Per un momento non ricordo che è successo, sento di avere un buco nero nel cervello anche se ai suoi bordi frastagliati e non del tutto inghiottiti nel nero del suo oblio, qualcosa permane… una sensazione di… pericolo.
Giro la testa, da una parte e dell’altra ora che i miei occhi si sono quasi abituati a quest’oscurità da permettermi di intravedere qualche amorfo contorno, allo stesso tempo mi arrivano i primi stimoli del corpo: avverte qualcosa di bagnato, di viscido e anche spugnoso, come se fossi coricato sulla lingua di un gigante.
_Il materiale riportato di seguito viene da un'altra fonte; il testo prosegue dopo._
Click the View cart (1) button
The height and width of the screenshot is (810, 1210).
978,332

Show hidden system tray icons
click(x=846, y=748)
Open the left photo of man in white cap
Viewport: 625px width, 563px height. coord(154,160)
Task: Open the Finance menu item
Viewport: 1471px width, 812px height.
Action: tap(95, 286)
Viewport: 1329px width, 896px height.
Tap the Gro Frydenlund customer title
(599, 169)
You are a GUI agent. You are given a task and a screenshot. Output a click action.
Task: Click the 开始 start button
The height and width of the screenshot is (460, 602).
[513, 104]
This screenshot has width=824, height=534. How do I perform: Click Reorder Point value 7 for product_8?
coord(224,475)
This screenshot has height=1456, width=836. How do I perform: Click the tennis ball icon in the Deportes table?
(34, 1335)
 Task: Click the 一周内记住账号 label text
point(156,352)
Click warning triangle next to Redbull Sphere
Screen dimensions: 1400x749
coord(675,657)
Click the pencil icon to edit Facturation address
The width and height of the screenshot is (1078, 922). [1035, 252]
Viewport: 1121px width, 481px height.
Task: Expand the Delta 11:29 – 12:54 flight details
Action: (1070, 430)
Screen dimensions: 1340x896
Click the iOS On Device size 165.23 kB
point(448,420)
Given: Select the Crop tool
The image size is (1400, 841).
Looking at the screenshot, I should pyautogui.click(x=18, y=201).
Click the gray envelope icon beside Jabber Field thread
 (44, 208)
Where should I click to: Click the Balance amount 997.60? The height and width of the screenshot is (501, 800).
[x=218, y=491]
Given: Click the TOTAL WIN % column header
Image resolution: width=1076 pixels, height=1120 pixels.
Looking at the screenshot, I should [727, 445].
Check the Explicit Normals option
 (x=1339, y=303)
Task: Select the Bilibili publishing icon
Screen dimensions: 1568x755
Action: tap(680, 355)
Rabbrividisco schifato all’idea e mi alzo di scatto, scuotendo il buco nero che ho nella mente tanto forte da farlo vacillare, sul punto di chiudersi, permettendomi di accedere di nuovo ai miei ricordi ancora troppo confusi perché possa capirli, come tante fotografie sparse a caso sul pavimento. Un enorme gocciolone di fetida bava cola dall’alto su una mia spalla, insinuandosi sotto l’armatura COG e in una frazione di secondo con orrore riordino quelle fotografie che non sembravano avere senso!
Le Locuste ci avevano circondato all’interno di un edificio abbattuto nel quale ci eravamo diretti per salvare alcuni nostri compagni. Eravamo in minoranza e stavamo per essere sopraffatti, quei mostri continuavano ad arrivare da ogni dove, all’infinito. Credevo che fosse le nostra fine, ma l’intervento del King Raven chiamato in nostro aiuto dal Sergente Fenix ci aveva salvato la vita, spazzando via in un niente tutte le Locuste e ci aveva tratto in salvo. O almeno, così sembrava. Ricordo chiaramente il frastuono dovuto all’emersione di quell’enorme Verme di Pietra, protratto verso di noi come una molla carica. Ricordo lo scossone dato all’elicottero quando i detriti della città ci erano piovuti addosso, il fondo del mezzo che prima s’inclinava e poi mancava da sotto i miei piedi… subito dopo il vuoto e l’aria che mi frustava l’elmetto dell’armatura.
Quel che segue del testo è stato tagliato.